Então chegaram a Samara, e Nynaeve começou a desejar que tivesse aceitado a escolta de Petra, dos Chavanas e de qualquer outro que pudessem ter encontrado.
Os portões estavam abertos e desguardados, e seis colunas de fumaça escura erguiam-se acima das muralhas cinzentas. As ruas além dele jaziam desertas. Vidro estilhaçado de janelas quebradas se esmigalhava sob os pés. Aquele era o único som que se ouvia, não fosse por um zumbido distante, como se monstruosos enxames de vespas se espalhassem pela cidade. Mobílias e farrapos de roupas emporcalhavam as ruas de paralelepípedos, além de vasos, cerâmicas e objetos arrastados de lojas e de casas, e não dava para dizer se era obra de saqueadores ou do povo em fuga.

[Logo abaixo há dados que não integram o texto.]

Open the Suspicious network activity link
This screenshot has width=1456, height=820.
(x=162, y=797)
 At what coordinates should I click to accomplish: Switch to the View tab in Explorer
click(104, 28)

Não só as propriedades haviam sido destruídas. Em certo ponto, um cadáver trajando um belo casaco de seda verde estava parcialmente caído por uma janela, flácido e imóvel. Em outro, um sujeito vestido com farrapos balançava, enforcado no beiral da loja de um funileiro. Às vezes, ao fundo de uma rua ou beco, ela avistava o que poderiam ter sido trouxas descartadas de roupas velhas. Mas sabia que não se tratava disso.
Na soleira de uma porta lascada que pendia por uma única dobradiça, pequenas chamas ainda lambiam uma escadaria de madeira, a fumaça apenas começando a esmorecer. A rua podia até estar vazia, mas a pessoa que fizera aquilo não estava muito longe. Com a cabeça girando, tentando olhar para todos os lados ao mesmo tempo, Nynaeve segurou firme a faca à sua cintura.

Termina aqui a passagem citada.